Le 1er juillet 2026 marque un tournant majeur pour les investisseurs français exposés aux crypto-actifs. À compter de cette date, les prestataires de services sur actifs numériques qui n’ont pas obtenu d’autorisation au titre du règlement européen MiCA doivent cesser leurs activités en France et dans l’Union européenne. Ce changement met fin à la période transitoire accordée aux anciens PSAN, c’est-à-dire les prestataires de services sur actifs numériques enregistrés sous le régime français issu de la loi PACTE. L’AMF rappelle qu’à partir du 1er juillet 2026, seuls les prestataires sur crypto-actifs autorisés conformément à MiCA peuvent continuer à fournir des services en France.

Derrière cette évolution réglementaire se joue une transformation profonde du marché. Les cryptomonnaies ne sortent pas du risque. Bitcoin, Ethereum, stablecoins, jetons utilitaires, tokens de projets ou actifs numériques plus spéculatifs restent des produits volatils, complexes et parfois dangereux pour l’épargnant mal informé. Mais le cadre change : les plateformes ne peuvent plus se contenter d’une présence commerciale agressive, d’un marketing séduisant ou d’une promesse de rendement. Elles doivent désormais démontrer leur conformité, leur solidité organisationnelle, leur capacité à protéger les clients et leur respect des règles européennes.

Cette nouvelle étape ne signe pas la fin du secteur crypto. Elle signe la fin d’une forme de zone grise. Pour les épargnants français, l’enjeu est simple : comprendre ce que MiCA protège réellement, ce qu’il ne protège pas, et comment éviter les plateformes qui continueraient à opérer en dehors du cadre légal.

MiCA : le premier cadre européen complet pour les crypto-actifs

MiCA, pour Markets in Crypto-Assets, est le règlement européen qui vise à harmoniser la régulation des crypto-actifs au sein de l’Union européenne. Jusqu’ici, chaque pays disposait de son propre régime. En France, le statut de PSAN permettait à certains acteurs d’obtenir un enregistrement auprès de l’AMF. Ce cadre a joué un rôle important dans la structuration du marché français, mais il restait national et ne suffisait pas à créer un marché européen unifié.

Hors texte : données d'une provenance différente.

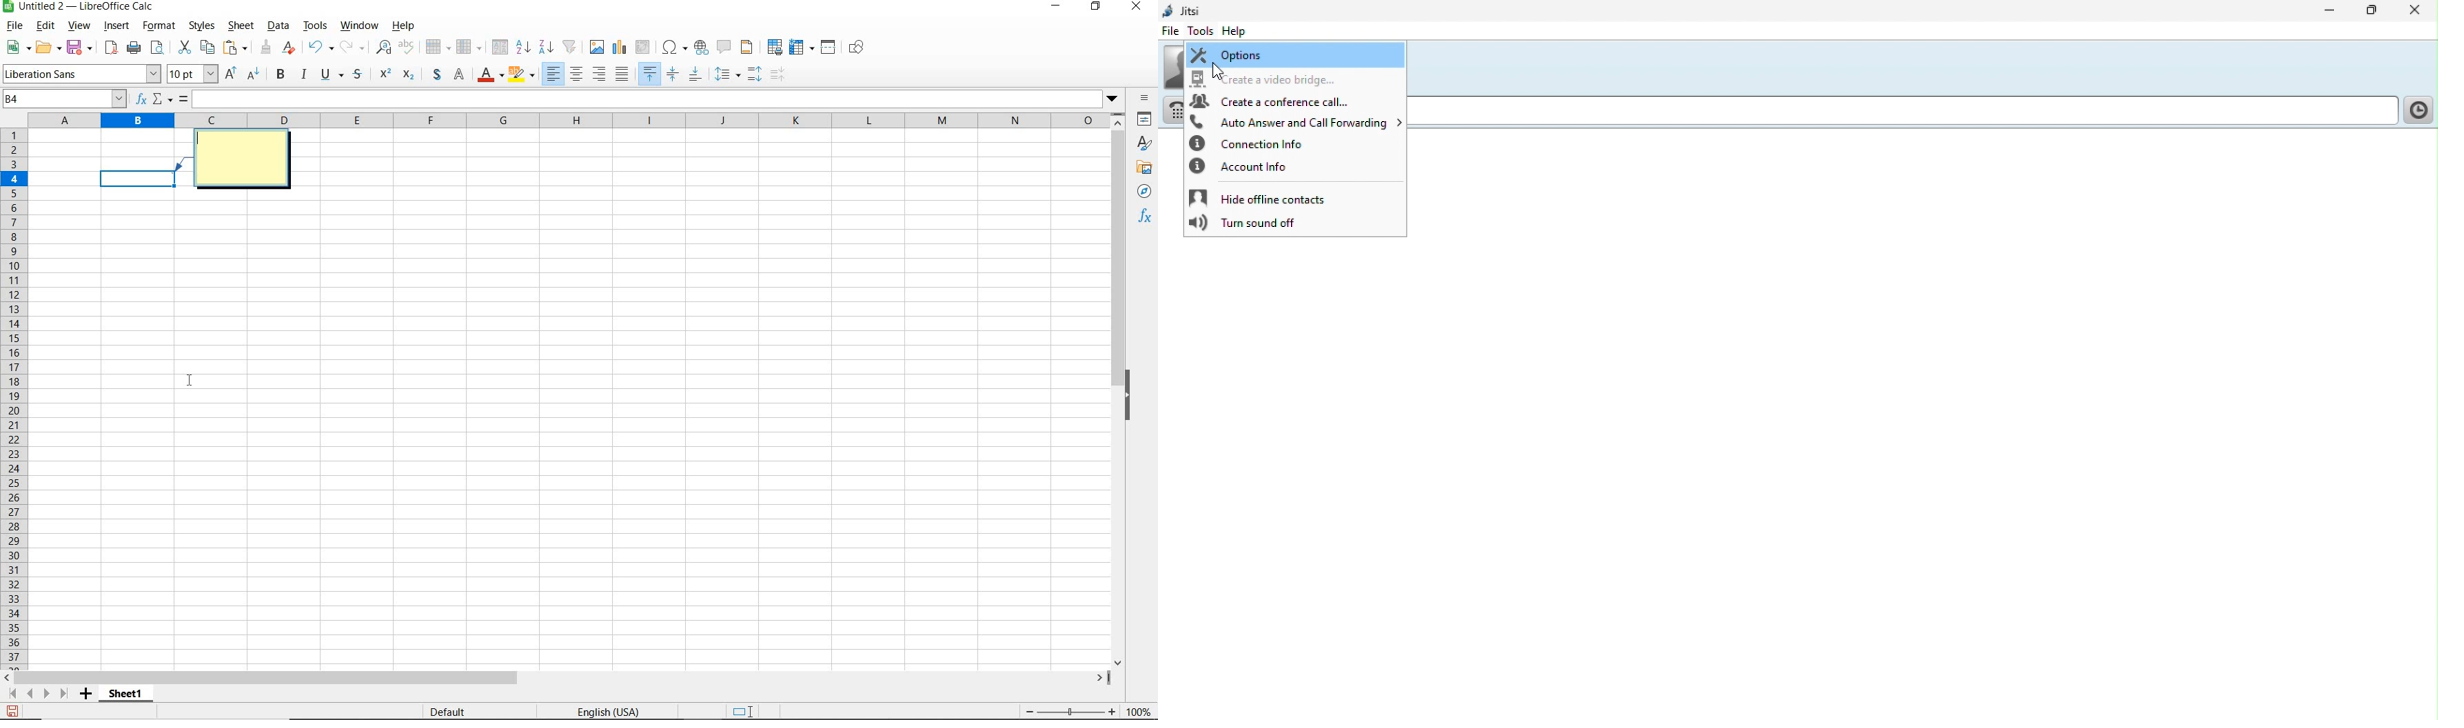 The height and width of the screenshot is (728, 2464). Describe the element at coordinates (755, 74) in the screenshot. I see `paragraph spacing.` at that location. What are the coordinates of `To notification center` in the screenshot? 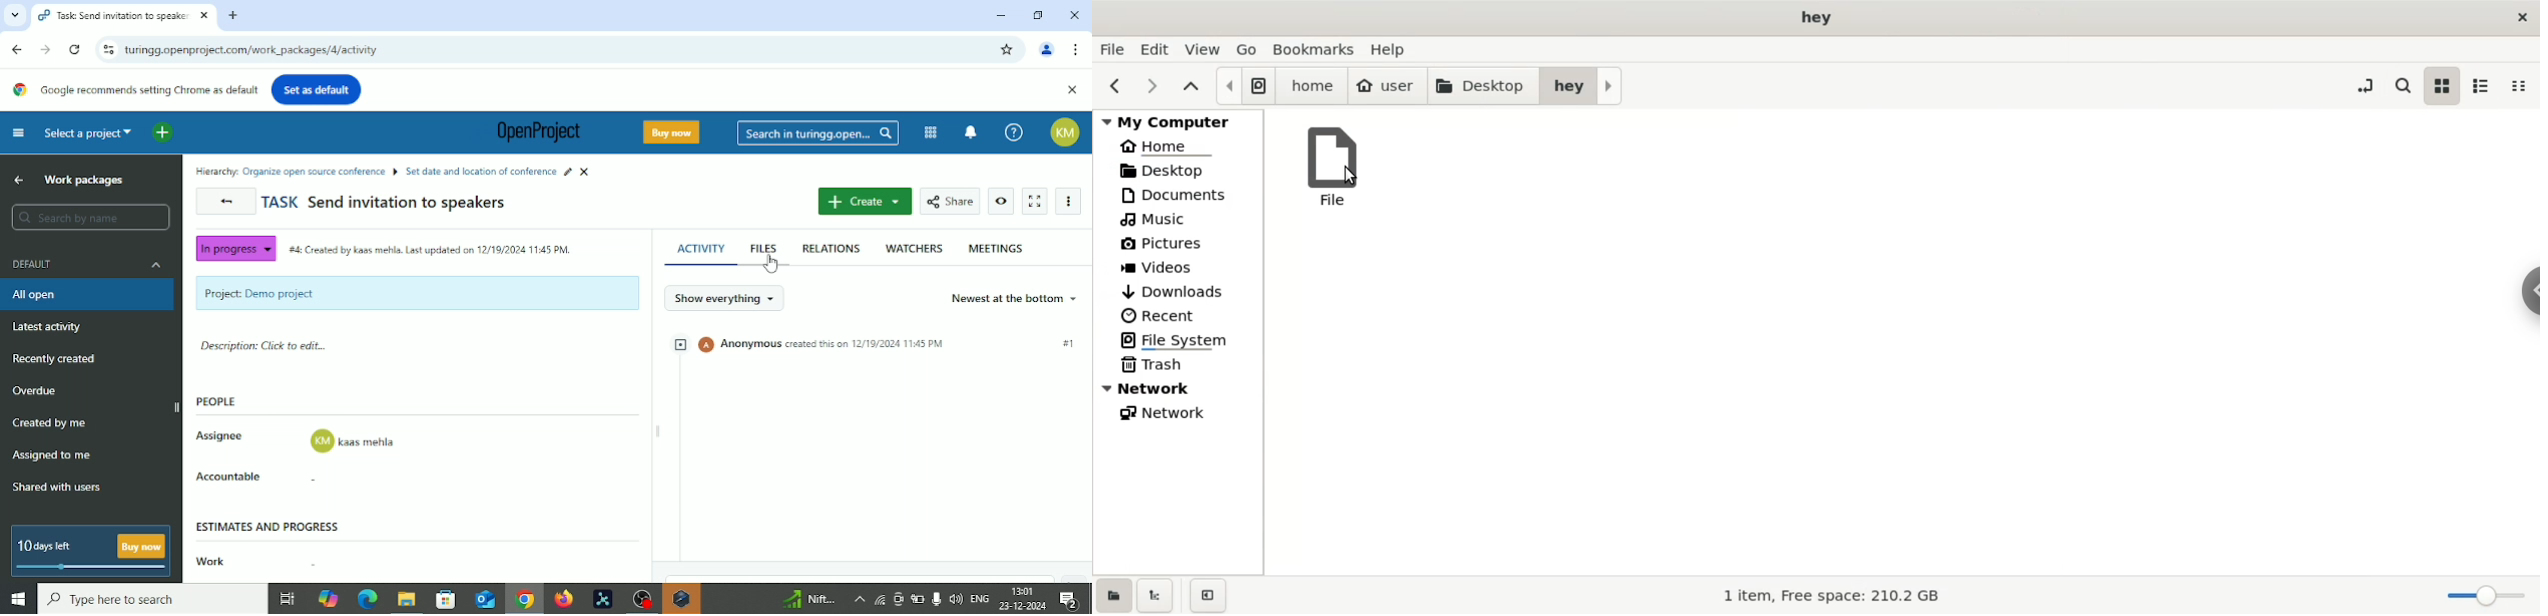 It's located at (971, 130).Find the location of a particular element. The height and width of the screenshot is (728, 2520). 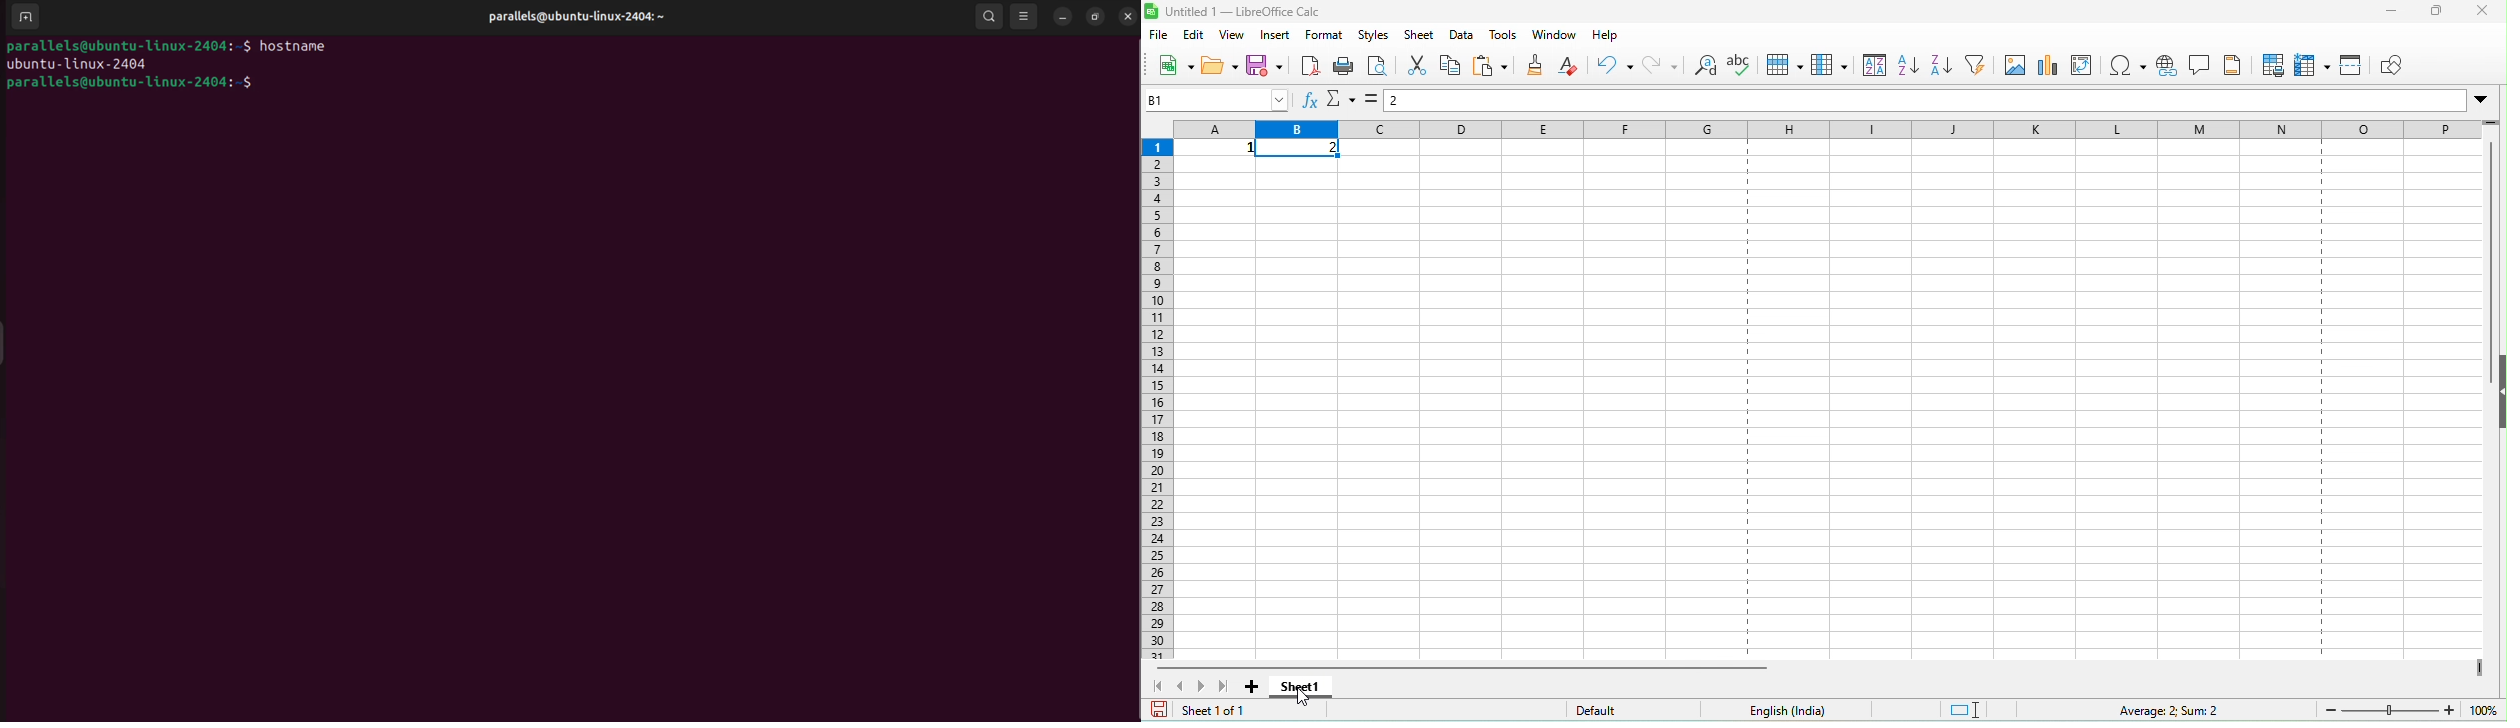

MiCA change l’échelle. Le règlement couvre notamment l’offre au public de crypto-actifs, l’admission à la négociation, les stablecoins, les prestataires de services sur crypto-actifs et la prévention des abus de marché. L’objectif est double : permettre le développement d’un marché européen des actifs numériques tout en renforçant la protection des investisseurs. L’AMF précise que MiCA crée un cadre européen harmonisé pour les émissions de crypto-actifs et les services qui ne relevaient pas déjà des réglementations financières classiques.

Depuis le 30 décembre 2024, le régime MiCA relatif aux prestataires de services sur crypto-actifs est applicable. Les anciens PSAN pouvaient toutefois continuer leur activité pendant une période transitoire, à condition d’être conformes au droit national avant cette date. Cette période prend fin le 1er juillet 2026. À partir de cette échéance, le statut historique de PSAN ne suffit plus. Il faut être PSCA autorisé sous MiCA, ou disposer d’une notification valide pour certaines entités financières déjà régulées.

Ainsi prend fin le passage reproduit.